**PASSAGE GIVEN**:
☆ ☆ ☆ ☆ ☆

# DIY fret crowning 'tool'- simple



## ed2000 (Feb 16, 2007)

Here is how I made a fret crowning tool.
-get an old medium grinding wheel or grinding stone
-break it into approx 1 1/4" bits(you will need only one suitable piece, 'D' shaped)(wear safety glasses when breaking it up)
-using a coarse file thin it to a thickness that's 1.5 times the width of the fret at the straight part of the 'D'
-file the straightest side of the D for straightness( the straight side will be the cutting side)
-search for an approx 2" length of wood screw, the radius of the thread should match the fret crown you want to achieve
-use the wood screw to cut a shallow groove into the straight part of the 'D' by moving the screw thread back and forth
-this forms the crowning groove
-use the screw to re-groove if the stone starts to wear
Make sure to tape up the fingerboard at the fret(double or triple layer)

☆ ☆ ☆ ☆ ☆

**AVAILABLE DATA**:

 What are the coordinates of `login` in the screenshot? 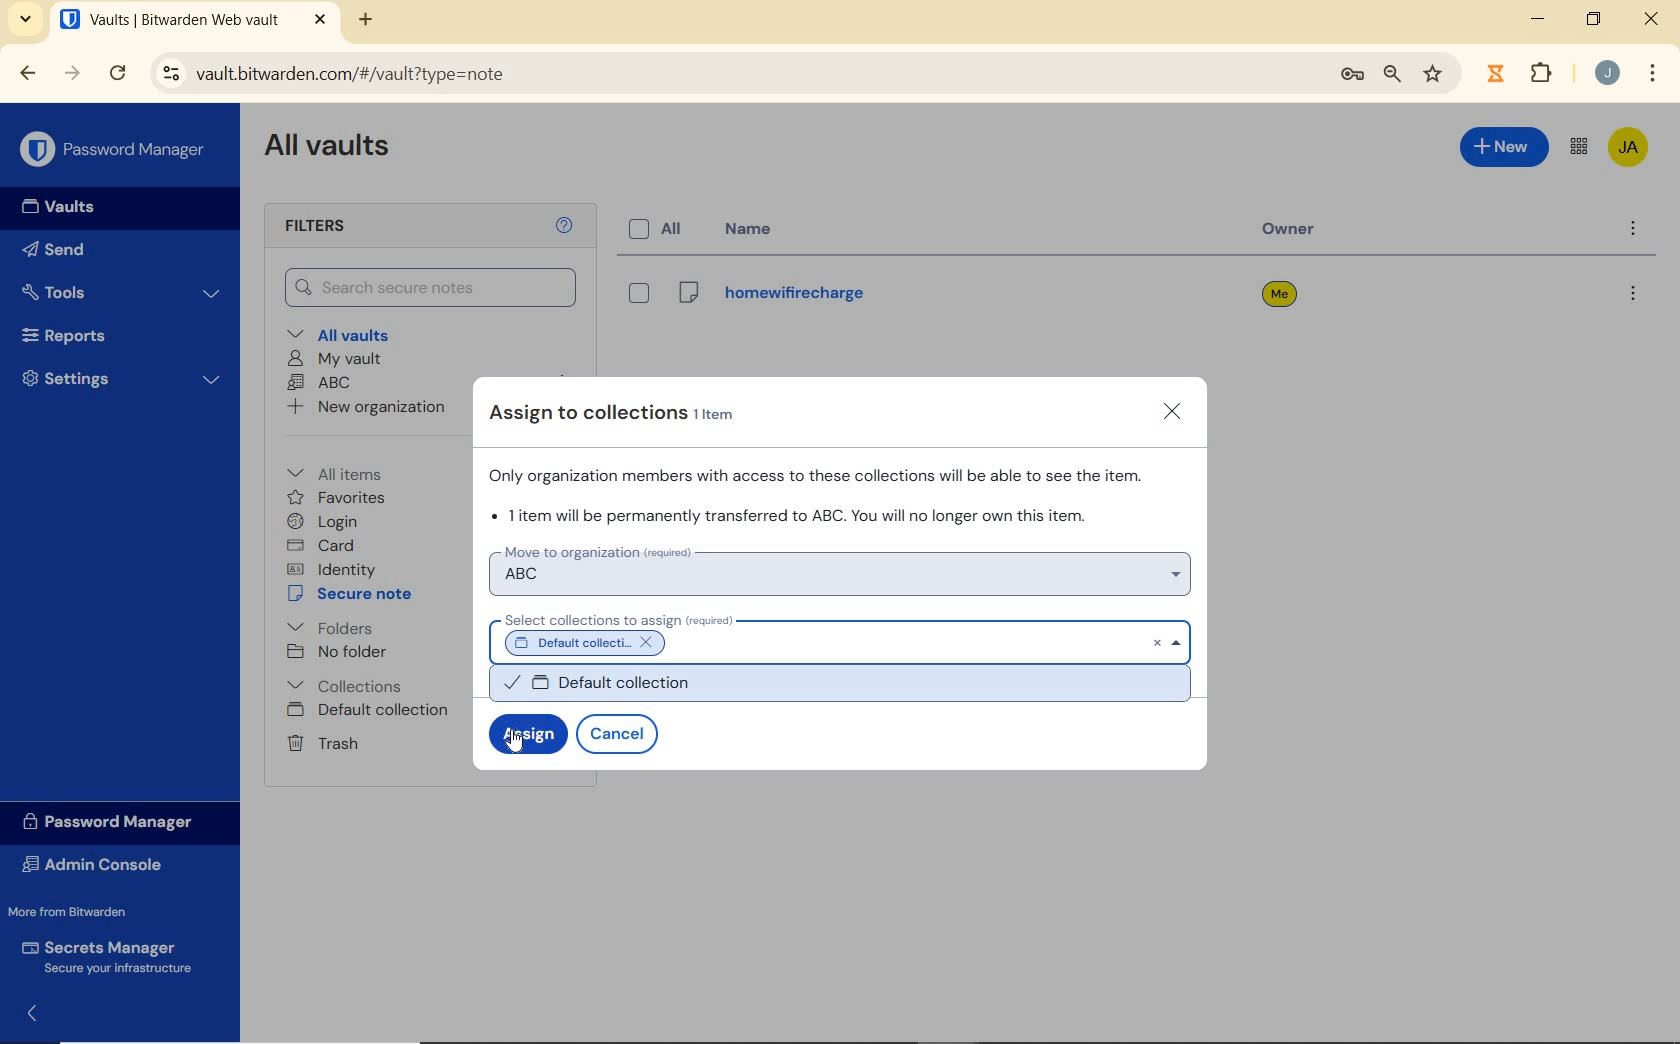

☆ ☆ ☆ ☆ ☆

**PROMPT A**:
Which figures written in digits does the fret crowning post give, and what does each one measure?
**PROMPT B**:
Output the exact text of the fret crowning post, beginning at the words "## ed2000 (Feb" and ending after "breaking it up)".

**WRITTEN REPLY A**:
- Approx 1 1/4": the size of the bits to break the grinding wheel or stone into.
- 1.5 times: the thickness to file the piece to, relative to the width of the fret at the straight part of the 'D'.
- Approx 2": the length of the wood screw to look for.

**WRITTEN REPLY B**:
## ed2000 (Feb 16, 2007)

Here is how I made a fret crowning tool.
-get an old medium grinding wheel or grinding stone
-break it into approx 1 1/4" bits(you will need only one suitable piece, 'D' shaped)(wear safety glasses when breaking it up)